Tesla Model S, il richiamo è un’operazione , ed è molto impegnativa per il costruttore, visto che riguarda sostanzialmente la metà della flotta venduta finora (260.000 auto). Nella relazione sulla trimestrale con la quale Elon Musk ha“maltrattato” gli analisti (il titolo è poi precipitato), si legge che per il componente incriminato la responsabilità non è in capo a Tesla e che il costruttore si aspetta una copertura dell’indennizzo da parte del fornitore.

La causa del richiamo è un bullone che potrebbe arrugginirsi, creando problemi al servosterzo, anche se finora non sono comunque stati segnalati incidenti.

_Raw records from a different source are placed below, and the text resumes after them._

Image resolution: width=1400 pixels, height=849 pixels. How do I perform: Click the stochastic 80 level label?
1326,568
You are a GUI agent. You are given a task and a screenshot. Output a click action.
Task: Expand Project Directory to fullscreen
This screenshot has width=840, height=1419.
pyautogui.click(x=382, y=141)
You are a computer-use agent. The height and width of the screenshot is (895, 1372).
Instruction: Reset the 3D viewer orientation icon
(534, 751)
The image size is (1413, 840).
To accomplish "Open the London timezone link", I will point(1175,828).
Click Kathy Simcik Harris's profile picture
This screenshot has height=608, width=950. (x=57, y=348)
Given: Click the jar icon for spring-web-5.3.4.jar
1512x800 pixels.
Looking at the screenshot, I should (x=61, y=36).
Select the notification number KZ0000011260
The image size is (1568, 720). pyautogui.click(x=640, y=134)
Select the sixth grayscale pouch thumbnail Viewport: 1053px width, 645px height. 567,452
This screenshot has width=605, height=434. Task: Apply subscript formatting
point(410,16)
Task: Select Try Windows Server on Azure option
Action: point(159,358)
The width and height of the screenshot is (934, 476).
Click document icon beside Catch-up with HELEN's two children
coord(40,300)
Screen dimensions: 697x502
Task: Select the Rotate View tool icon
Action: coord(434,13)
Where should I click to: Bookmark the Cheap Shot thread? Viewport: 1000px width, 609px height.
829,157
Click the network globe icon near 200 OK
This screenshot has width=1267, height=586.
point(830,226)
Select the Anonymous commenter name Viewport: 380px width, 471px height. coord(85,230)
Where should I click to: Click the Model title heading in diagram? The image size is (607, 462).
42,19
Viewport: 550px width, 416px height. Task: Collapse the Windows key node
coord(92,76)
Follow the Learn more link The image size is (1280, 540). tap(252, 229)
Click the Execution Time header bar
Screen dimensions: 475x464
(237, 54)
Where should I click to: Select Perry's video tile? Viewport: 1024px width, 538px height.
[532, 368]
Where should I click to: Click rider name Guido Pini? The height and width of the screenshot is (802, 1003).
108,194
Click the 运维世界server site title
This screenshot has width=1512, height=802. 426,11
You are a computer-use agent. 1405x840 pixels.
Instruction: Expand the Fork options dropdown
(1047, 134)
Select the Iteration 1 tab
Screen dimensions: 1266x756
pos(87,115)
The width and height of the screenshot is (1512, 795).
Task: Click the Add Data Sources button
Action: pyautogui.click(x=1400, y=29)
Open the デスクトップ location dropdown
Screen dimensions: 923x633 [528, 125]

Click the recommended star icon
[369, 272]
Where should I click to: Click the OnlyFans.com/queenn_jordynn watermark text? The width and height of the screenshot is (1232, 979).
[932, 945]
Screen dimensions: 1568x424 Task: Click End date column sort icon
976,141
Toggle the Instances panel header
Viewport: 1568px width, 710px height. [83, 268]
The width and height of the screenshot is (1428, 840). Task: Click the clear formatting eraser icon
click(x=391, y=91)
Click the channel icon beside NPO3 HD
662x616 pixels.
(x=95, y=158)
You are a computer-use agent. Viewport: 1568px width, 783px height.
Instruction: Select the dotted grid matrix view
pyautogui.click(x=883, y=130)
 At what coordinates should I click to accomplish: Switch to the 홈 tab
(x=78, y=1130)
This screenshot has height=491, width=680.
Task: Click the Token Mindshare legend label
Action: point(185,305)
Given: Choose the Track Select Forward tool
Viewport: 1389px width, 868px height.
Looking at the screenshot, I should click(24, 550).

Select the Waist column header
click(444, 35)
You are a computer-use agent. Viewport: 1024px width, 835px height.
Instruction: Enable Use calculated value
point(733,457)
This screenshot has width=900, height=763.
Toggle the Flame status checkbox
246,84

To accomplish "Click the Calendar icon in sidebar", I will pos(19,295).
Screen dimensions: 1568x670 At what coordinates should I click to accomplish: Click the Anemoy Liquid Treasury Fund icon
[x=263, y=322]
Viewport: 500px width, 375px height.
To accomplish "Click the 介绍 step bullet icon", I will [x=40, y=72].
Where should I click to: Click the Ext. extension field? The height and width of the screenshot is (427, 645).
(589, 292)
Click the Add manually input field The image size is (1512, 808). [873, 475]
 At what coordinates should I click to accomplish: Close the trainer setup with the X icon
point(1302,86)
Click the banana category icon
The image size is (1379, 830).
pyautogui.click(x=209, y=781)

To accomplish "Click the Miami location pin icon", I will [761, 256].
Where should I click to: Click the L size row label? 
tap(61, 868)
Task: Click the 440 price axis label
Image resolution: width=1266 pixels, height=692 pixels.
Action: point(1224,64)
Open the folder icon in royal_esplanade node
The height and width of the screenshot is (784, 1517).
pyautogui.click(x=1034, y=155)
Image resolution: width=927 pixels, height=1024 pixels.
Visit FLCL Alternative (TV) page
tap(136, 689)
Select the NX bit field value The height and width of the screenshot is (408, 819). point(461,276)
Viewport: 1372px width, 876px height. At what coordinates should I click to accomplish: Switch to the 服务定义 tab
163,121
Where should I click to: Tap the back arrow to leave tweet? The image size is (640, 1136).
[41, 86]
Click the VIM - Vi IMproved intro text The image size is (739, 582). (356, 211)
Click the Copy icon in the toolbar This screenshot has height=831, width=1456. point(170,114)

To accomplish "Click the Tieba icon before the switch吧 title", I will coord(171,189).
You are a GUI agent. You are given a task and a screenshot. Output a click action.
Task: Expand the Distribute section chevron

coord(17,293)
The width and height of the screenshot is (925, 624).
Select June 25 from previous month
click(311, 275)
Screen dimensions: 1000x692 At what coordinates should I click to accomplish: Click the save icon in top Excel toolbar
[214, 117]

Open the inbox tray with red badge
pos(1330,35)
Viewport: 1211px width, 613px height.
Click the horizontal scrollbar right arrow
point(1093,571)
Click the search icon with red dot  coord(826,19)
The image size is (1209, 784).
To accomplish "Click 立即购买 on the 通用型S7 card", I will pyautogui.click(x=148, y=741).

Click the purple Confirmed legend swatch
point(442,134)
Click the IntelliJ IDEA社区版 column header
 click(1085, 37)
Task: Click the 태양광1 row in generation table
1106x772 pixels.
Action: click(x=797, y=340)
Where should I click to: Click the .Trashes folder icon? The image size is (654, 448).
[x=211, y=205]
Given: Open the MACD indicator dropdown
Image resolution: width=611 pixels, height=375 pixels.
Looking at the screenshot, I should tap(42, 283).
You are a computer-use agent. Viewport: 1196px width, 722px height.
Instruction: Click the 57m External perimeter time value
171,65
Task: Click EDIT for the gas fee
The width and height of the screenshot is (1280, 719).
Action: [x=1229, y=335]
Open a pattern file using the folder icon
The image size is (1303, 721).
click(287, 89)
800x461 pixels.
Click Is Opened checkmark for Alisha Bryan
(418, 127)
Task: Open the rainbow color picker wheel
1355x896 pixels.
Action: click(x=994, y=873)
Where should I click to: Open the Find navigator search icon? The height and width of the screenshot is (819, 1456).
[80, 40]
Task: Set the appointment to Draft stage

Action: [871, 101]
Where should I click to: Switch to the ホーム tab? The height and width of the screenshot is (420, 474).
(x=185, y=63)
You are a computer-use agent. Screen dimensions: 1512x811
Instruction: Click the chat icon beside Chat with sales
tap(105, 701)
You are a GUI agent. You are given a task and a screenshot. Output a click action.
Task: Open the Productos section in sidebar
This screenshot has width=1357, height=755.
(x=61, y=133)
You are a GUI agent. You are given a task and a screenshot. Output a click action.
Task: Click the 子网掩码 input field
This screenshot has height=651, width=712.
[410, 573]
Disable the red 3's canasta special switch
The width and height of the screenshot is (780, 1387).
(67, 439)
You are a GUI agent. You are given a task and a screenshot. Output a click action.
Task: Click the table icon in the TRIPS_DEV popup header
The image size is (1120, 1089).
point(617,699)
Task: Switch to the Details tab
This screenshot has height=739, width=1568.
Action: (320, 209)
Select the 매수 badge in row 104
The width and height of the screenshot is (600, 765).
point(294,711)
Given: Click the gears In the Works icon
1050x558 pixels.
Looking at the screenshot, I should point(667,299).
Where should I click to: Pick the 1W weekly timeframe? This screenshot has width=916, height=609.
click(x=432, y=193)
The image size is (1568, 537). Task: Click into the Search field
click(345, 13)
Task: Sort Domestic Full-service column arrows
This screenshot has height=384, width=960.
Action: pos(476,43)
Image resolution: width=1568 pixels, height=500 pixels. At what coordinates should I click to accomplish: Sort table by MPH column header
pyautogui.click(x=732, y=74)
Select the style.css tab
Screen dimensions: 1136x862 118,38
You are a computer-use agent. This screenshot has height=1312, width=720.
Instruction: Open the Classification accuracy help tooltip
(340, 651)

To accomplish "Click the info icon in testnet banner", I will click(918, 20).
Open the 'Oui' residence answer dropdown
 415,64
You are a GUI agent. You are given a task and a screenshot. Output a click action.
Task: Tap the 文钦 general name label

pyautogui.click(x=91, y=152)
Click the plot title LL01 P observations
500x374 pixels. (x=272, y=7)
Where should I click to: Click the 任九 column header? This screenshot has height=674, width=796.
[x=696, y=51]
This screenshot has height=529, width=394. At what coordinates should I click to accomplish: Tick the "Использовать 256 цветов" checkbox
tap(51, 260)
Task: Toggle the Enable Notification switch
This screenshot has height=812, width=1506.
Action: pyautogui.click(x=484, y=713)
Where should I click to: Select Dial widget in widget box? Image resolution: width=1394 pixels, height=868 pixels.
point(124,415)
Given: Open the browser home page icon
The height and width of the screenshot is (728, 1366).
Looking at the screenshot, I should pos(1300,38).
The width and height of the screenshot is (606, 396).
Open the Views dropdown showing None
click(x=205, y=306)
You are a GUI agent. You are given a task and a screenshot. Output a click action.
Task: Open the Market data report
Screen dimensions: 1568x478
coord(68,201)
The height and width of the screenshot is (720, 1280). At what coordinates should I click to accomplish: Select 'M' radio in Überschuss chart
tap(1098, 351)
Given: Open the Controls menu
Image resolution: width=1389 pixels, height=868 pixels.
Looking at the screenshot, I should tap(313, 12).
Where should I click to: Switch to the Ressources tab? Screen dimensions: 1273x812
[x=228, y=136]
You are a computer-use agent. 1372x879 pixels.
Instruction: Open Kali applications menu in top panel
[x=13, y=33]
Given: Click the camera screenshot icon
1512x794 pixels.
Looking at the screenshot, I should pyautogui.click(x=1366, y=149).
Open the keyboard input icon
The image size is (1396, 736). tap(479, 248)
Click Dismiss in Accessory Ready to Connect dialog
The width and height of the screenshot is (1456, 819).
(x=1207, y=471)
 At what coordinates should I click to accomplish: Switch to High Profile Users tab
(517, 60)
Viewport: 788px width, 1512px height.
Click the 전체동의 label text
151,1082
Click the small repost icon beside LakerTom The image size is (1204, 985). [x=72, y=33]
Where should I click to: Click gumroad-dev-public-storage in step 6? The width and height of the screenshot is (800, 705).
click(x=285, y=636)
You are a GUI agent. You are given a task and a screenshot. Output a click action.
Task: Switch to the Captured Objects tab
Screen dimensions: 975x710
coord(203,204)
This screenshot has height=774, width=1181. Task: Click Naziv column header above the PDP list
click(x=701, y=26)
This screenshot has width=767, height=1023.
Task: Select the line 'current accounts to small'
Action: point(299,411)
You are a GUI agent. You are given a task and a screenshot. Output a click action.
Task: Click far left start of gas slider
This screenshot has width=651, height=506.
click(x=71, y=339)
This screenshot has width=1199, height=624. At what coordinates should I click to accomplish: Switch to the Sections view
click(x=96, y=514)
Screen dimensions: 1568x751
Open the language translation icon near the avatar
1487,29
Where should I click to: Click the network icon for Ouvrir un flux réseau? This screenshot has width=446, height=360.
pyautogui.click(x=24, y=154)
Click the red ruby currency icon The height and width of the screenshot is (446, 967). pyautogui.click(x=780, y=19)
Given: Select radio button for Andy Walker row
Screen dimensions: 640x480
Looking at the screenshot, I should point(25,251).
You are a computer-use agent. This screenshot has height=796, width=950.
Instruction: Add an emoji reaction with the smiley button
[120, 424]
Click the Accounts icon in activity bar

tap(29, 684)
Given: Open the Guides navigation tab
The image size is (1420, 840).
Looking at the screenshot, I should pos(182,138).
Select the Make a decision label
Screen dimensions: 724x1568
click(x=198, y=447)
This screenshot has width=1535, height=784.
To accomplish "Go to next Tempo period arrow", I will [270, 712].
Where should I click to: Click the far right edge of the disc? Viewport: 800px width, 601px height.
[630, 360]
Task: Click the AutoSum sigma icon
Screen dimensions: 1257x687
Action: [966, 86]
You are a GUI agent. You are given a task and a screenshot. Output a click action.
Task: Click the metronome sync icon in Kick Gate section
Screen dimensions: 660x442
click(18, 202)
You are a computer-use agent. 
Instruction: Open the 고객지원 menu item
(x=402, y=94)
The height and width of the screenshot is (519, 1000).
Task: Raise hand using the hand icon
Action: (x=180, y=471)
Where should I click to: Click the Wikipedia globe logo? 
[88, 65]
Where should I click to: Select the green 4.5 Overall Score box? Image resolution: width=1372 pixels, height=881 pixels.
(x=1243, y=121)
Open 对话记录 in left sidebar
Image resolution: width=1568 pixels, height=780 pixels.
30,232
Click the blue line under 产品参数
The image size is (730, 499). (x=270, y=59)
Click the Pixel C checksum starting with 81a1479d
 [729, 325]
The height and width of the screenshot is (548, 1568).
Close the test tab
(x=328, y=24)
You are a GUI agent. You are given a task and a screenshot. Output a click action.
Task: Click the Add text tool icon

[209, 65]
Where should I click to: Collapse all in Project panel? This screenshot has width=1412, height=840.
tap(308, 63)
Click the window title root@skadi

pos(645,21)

A fine marzo Bosch era intervenuta facendo sapere che stava lavorando congiuntamente a Tesla per risolvere il problema. Dopo la diffusione della notizia che il brand americano intende rivalersi, tuttavia, il quartier generale di Stoccarda ha deciso di non esprimersi.

La Casa californiana ha evidenziato come alcune viti del servosterzo Bosch montato sulle berline elettriche potrebbero corrodersi a causa del sale sparso sulle strade durante l’inverno. “Abbiamo notato un’eccessiva corrosione nelle viti del servosterzo” si può leggere nella mail inviata dalla Tesla ai clienti con vetture affette dal problema che si potrebbe presentare “solo nei climi freddi, in particolare dove vengono spesso utilizzati sali stradali a base di magnesio o calcio in luogo del classico cloruro di sodio”.

In caso di cedimenti lo sterzo permetterà comunque al guidatore di curvare ma, visto il malfunzionamento della servoassistenza, servirà applicare più forza sul volante. Per ovviare al problema le officine della Tesla sostituiranno parte delle scatole dello sterzo in un’operazione gratuita per il cliente che avrà una durata stimata di circa un’ora.

Mentre per Bosch i problemi non sembrano essere finiti, lo studio Tilp, che rappresenta un azionista del gruppo Volkswagen, lo ha coinvolto nella causa per la perdita di valore del titolo dopo l’esplosione del dieselgate. Secondo gli avvocati, poiché Bosch ha fornito il software sulla base del quale è poi stato sviluppato il cosiddetto “defeat device” sarebbe corresponsabile del crollo in Borsa. Ma, soprattutto, il coinvolgimento del fornitore implicherebbe l’obbligo di mettere a disposizione documenti e materiali che finora poteva rifiutarsi di esibire in quanto “testimone”.